Reproduce in full, word for word, the post below about building a new base for the Sazabi.

◆ **Reading text**
· · ·

Sazabi Base Build

 

November 17, 2011: So I was recently told that my mirrored base, albeit elegant, was a little simplistic for the Sazabi. So I’m back to working on creating a suitable base for it. When I first started on the project, I had a fairly elaborate design for the base, but the entire process for building the Saz pretty much burnt out the little ambitions I had for the base; which resulted in the mirrored base it now resides over. It has been several months since I finished the Saz and there’s renewed interest in getting a more elaborate base to show off the kit. What I now envision in my mind is a simplified version of what I originally wanted to accomplish. Nothing too fancy that takes away from the main focus, the Saz; but more of something that enhances it, I hope.

· · ·

Rows showing where targets appear:
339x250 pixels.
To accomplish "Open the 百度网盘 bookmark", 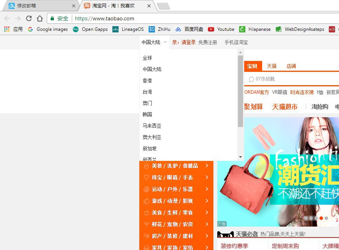I will tap(190, 29).
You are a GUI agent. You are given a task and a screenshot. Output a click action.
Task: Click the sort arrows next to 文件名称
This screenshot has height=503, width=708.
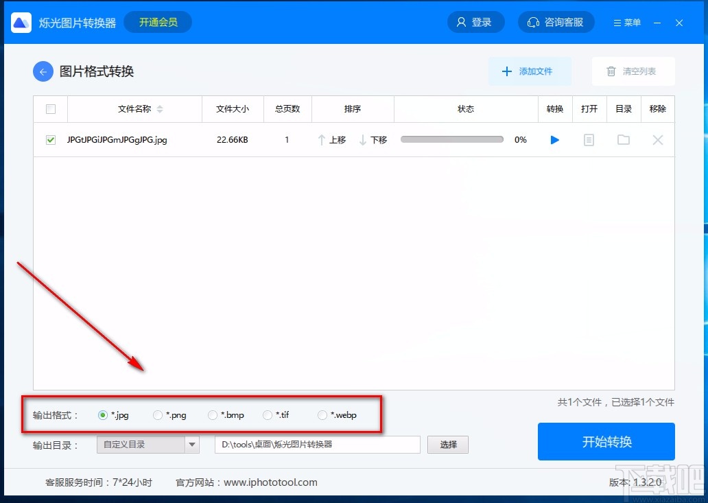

· · ·

◆ **Exercise result**
Sazabi Base Build

 

November 17, 2011: So I was recently told that my mirrored base, albeit elegant, was a little simplistic for the Sazabi. So I’m back to working on creating a suitable base for it. When I first started on the project, I had a fairly elaborate design for the base, but the entire process for building the Saz pretty much burnt out the little ambitions I had for the base; which resulted in the mirrored base it now resides over. It has been several months since I finished the Saz and there’s renewed interest in getting a more elaborate base to show off the kit. What I now envision in my mind is a simplified version of what I originally wanted to accomplish. Nothing too fancy that takes away from the main focus, the Saz; but more of something that enhances it, I hope.